Sabah erkenden çıktım evden, annem ve babam da benimle birlikte çıkmışlardı evden. Holding'e geçiceklerdi birlikte, ArKa holding'i de birlikte yönetiyolardı. Anne ve babama son kez sarılıp arabama doğru ilerledim, ne kadar okula gitmek istemesem de gitmek zorundaydım. Kemerimi takıp okula doğru yola çıktım, yolda Emre ile konuşmuştuk. Ben sürekli tembihliyordu, bir şey olursa hemen onu aramamı istiyordu. Arabayı otoparka park edip sınıfa doğru ilerlemeye başlamıştım, biraz erken gelmiştim okula. Seçmeli derslerimi seçmem gerekiyordu, spor ve resim derslerini seçicektim. Diğer derse henüz karar vermemiştim, otoparka girerken Bora Atabey'in de arabasını görmüştüm. Müdürün odasına çıkıp seçmeli derslerimi seçtim, okul müdürünün tavsiyesiyle coğrafya dersini seçmiştim. Kantinden kahve alıp sınıfa doğru ilerledim, sınıfa girdiğimde kimse yoktu. Sınıftaki peteğin önüne geçip kahvemi içmeye başladım. Mila ile mesajlaşıyorduk, Buket Semih ile birlikte sınıfa girdi.
"Günaydın sarı?" dedi Semih bana göz kırparak, Buket de yanıma geldi.
"Günaydın canım, erkencisin?"
"Seçmeli dersleri seçmem gerekiyordu." dedim kahve bardağını çöpe atarken.
"Hangilerini seçtin?" dedi Semih kız arkadaşının yanına oturarak. Yanlarına gidip sıranın yan tarafındaki peteğe yaslandım.
"Beden eğitimi resim ve coğrafya." Semih ve Buket güldüler.
"Coğrafya ve Beden derslerimiz aynı, Coğrafya derslerinde hep gezi yapar Atilla hoca." Kaşlarımı çattım, coğrafya derslerinde gezi mi yapılıyordu?

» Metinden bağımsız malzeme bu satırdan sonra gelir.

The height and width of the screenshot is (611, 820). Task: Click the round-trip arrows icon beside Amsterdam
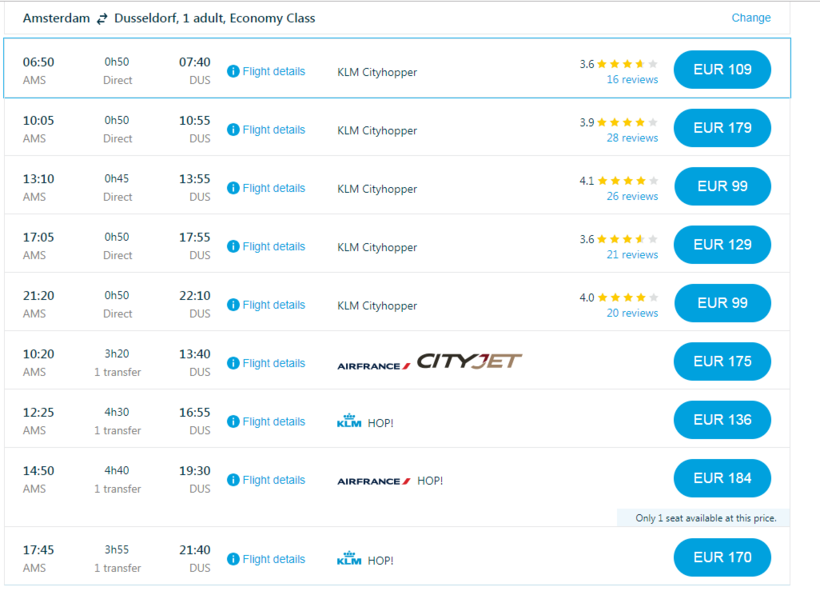click(x=102, y=19)
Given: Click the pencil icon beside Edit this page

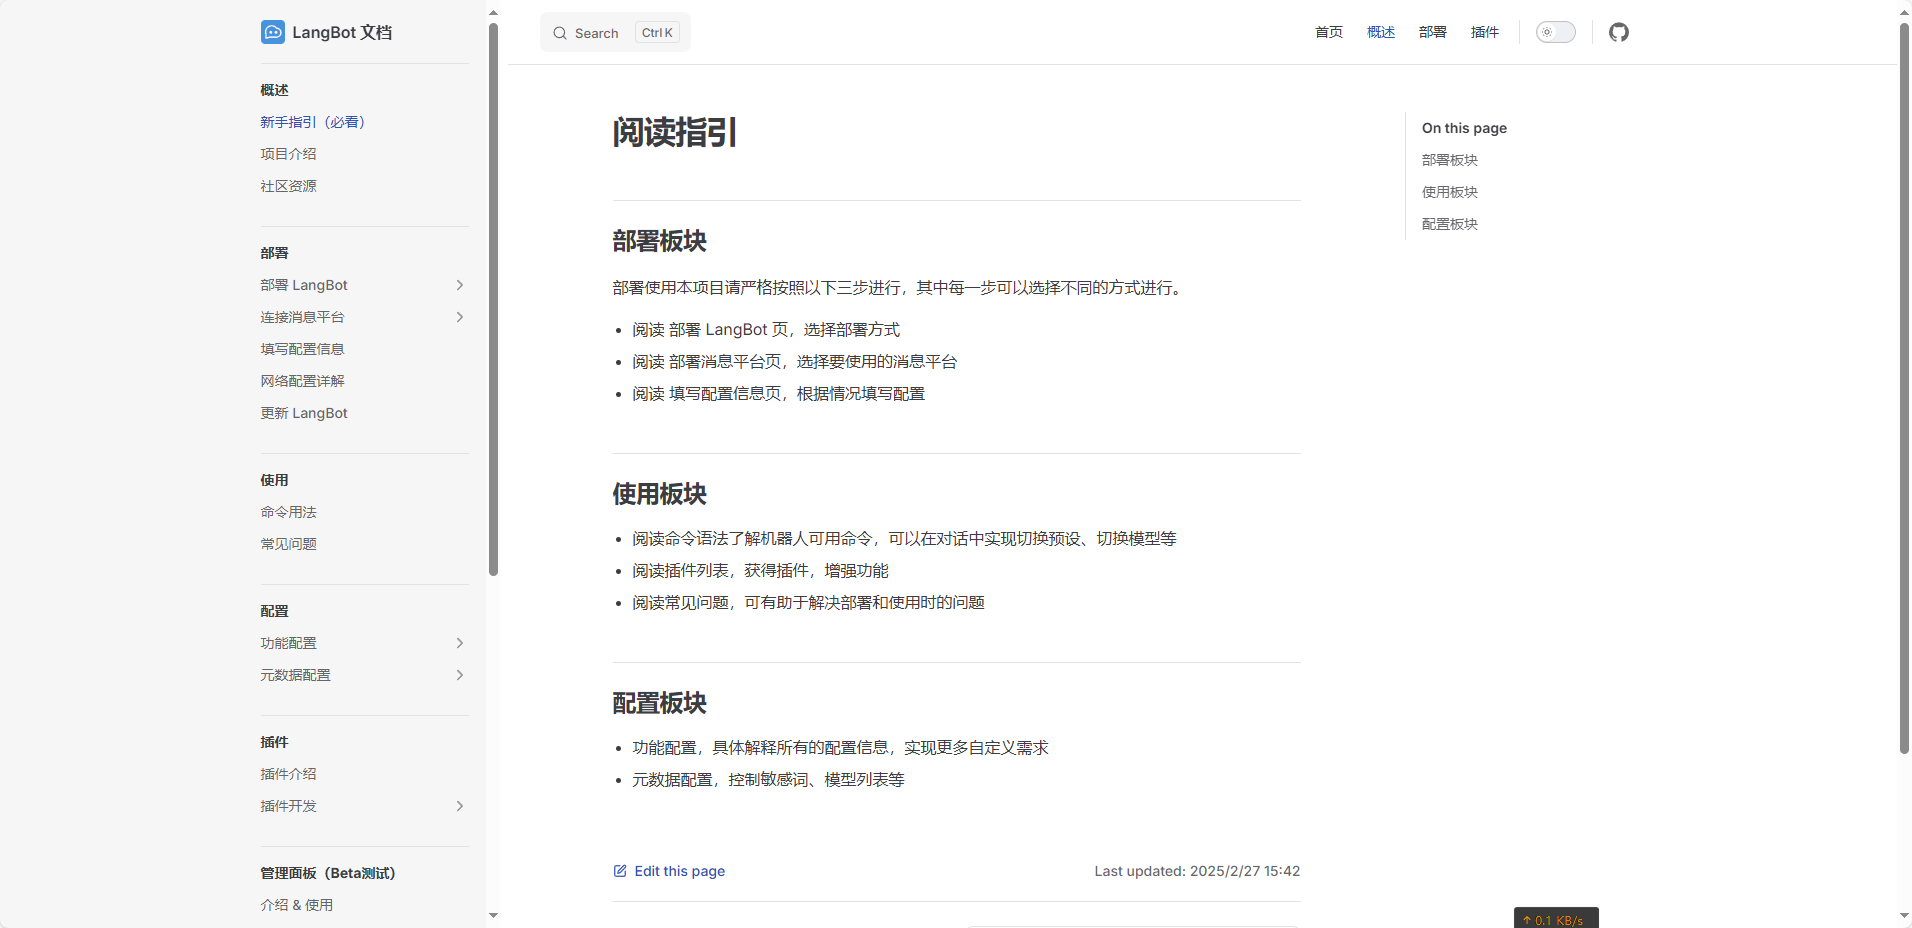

Ama ben gezilere gitmek istemiyordum ki. Seçmeli derslerimi tekrar değiştirebilir miydim acaba? Bora ve Eren birlikte sınıfa girdiler, Bora bana bakmamıştı hiç.
"Günaydın sarı" dedi Eren bana tebessüm ederek.
"Günaydın" dedim bende ona aynı şekilde karşılık vererek. Eren yanıma gelip peteğe yaslandı benim gibi.
"Duyduğuma göre Kara'ya elini kolunu sallaya sallaya girmişsin sarı. Sırrını bize de söylemek ister misin?" dedi sırıtarak. Buket ve Semih aynı anda 'NE?" diye bağırdı, ikiside şaşkınca bana bakıyordu.
"Oraya girmek için aylar önceden rezarvasyon yaptırman gerekiyor!" dedi Buket şaşkınca. Ne diyecektim şimdi?
"Emre.. yakın arkadaşım, oranın sahibinin yakın arkadaşı." dedim geçiştirerek.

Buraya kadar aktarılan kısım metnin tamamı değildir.